Terrence Ross searching for his shot, but finding everything else

Terrence Ross has struggled with his shot to start the season. But he is finding other ways to make a positive impact. And his shot is returning.

Terrence Ross is often lurking. The Golden State Warriors learned to watch out for him in the first half of Monday’s game.

Ross recorded three steals, sneaking along the baseline and covering two guys on the weak side as the Orlando Magic tried to flood the strong side. All the athleticism and speed everyone has wanted to see from Ross on offense came to play in this moment. It is the small thing Ross does to keep the Magic going and create the pace and tempo the team needs to succeed.

Ross has recorded a career-best 1.3 steals per game. According to Basketball-Reference’s defensive box plus-minus, he is a +0.4, the first time in his career he has been better than the average player in that metric. Of course, it is still early and that metric has its flaws.

Still, coach Frank Vogel has extolled Ross’ defense. He has trusted Ross on the best perimeter players. It is the easy deflection for Vogel for the one sore spot in the Magic’s stunning offensive start.

Perhaps his team’s best shooter has not come around and is struggling to put the ball in the basket.

There is no getting around it, Ross has struggled from the floor. If his main role was as a scorer and floor spacer, he has struggled to fill it.

Ross is averaging 9.2 points per game, slightly below his season average. But he is shooting 35.9 percent from the floor and 30.6 percent from beyond the arc. All would be career lows.

It has been a rough go for Ross this year.

According to NBA.com, Ross is shooting just 29.8 percent from the floor on catch-and-shoot situations after shooting 36.6 percent on such situations last year (38.5 percent with the Magic). This is where he gets the majority of his shots — 42.1 percent this season.

He is making just 33.3 percent of his shots that are wide open (no defender within 4-6 feet) according to NBA.com. It has been a frustrating season for Ross.

Maybe shot selection is the problem. Ross tends to take a lot of contested threes coming around screens. Perhaps, he could look to be more aggressive attacking off the dribble or keeping the ball moving.

Shots like this are commonplace with Ross:

He comes around a screen and lets it fly with a defense closing in on him. Other times he takes a little bit of space and shoots.

And that is something the Magic want from Ross. That is something he has done his entire career. And the Magic expect him to get back to that level. So too does Ross. He is never wavering in confidence.

“I’ve just got to get into a better rhythm. It’s still early in the season,” Ross told Josh Robbins of the Orlando Sentinel after the team’s loss to the Boston Celtics. “I’m not worried about it. Just keep shooting. You can’t really think about why too much. There are so many more games. It’s not even three months, four months into the season. I’m not really worried about it.”

The good news for Ross is it seems he is turning a corner.

Since that loss to the Celtics on Nov. 5, a 2-for-12 shooting performance that night, Ross is shooting 51.6 percent from the floor and 45.0 percent from beyond the arc.
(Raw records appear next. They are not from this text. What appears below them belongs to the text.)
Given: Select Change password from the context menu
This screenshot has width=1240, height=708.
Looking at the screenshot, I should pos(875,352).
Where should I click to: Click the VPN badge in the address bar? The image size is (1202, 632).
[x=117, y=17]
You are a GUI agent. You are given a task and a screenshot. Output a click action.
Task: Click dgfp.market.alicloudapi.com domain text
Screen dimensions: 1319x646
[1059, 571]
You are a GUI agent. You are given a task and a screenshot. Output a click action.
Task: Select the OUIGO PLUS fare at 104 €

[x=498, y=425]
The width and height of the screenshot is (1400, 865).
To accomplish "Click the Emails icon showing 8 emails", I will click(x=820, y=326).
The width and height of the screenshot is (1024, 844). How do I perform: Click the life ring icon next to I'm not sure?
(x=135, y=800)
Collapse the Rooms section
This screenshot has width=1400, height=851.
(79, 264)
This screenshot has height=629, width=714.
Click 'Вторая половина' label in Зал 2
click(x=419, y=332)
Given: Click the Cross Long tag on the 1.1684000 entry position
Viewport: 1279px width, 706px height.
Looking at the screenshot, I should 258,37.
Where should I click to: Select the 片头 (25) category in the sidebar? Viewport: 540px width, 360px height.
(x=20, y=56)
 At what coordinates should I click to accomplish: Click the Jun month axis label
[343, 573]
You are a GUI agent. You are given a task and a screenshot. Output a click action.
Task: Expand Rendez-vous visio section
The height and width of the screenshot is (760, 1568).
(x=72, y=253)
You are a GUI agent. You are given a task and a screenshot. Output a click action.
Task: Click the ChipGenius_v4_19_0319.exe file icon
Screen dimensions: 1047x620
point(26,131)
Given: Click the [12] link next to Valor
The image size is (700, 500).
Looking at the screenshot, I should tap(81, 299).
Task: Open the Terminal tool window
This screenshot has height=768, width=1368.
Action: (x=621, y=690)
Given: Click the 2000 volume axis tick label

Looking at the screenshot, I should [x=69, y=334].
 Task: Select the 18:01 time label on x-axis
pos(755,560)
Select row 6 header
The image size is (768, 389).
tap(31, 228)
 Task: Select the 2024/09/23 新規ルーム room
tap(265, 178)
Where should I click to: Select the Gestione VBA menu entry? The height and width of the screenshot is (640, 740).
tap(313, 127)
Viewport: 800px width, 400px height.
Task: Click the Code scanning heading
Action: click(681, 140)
His scoring average has jumped to 11.0 points per game.

It would appear Ross’ shot is returning to him. His shot selection could still tend to be better and he could look to attack the basket more. But these are complaints that have dogged Ross his entire career. Consistency has always been the issue with Ross — whether he is starting or coming off the bench.

Ross is starting to turn a corner. Even if it is a small one.

With the team playing well at the time, Ross seemed content to play his role. So long as he made a positive impact, he was satisfied with his play. And while his shot was not falling, he knew he had to make his worth on defense. That is what he did early on in the season.

Now that the Magic are struggling, Ross’ offensive struggles come into greater focus. Even though he is playing much better and making shots again.

Ross knows he just has to be ready. He certainly seems willing to shoot when he gets the ball.

The question this year is whether those shots will go in.

The reality is that is Ross’ role. The Magic do not need Ross to have a high usage rate — he has a meager 18.0 usage rate — or create much. He is not asked to be the team’s leading scorer. The Magic have plenty of players in their starting lineup who need the ball in their hands.

Ross’ role is to space the floor. He still carries a bit of gravity to him. Defenses do not want to leave him open.

Ross, perhaps, is proving not consistent enough to fill this role. But that is the role the Magic need from him. To affect the defense with his shooting and play without the ball. That is something Ross has done almost his entire career.

It makes sense that he would find a way to return to that level again.

In the meantime, he has kept his gravity. Defenses know the shots will start falling. And he has improved his defense.

Ross’ shot may not be falling as consistently as it was before, but he is still making a positive impact. That is all Ross could ask for.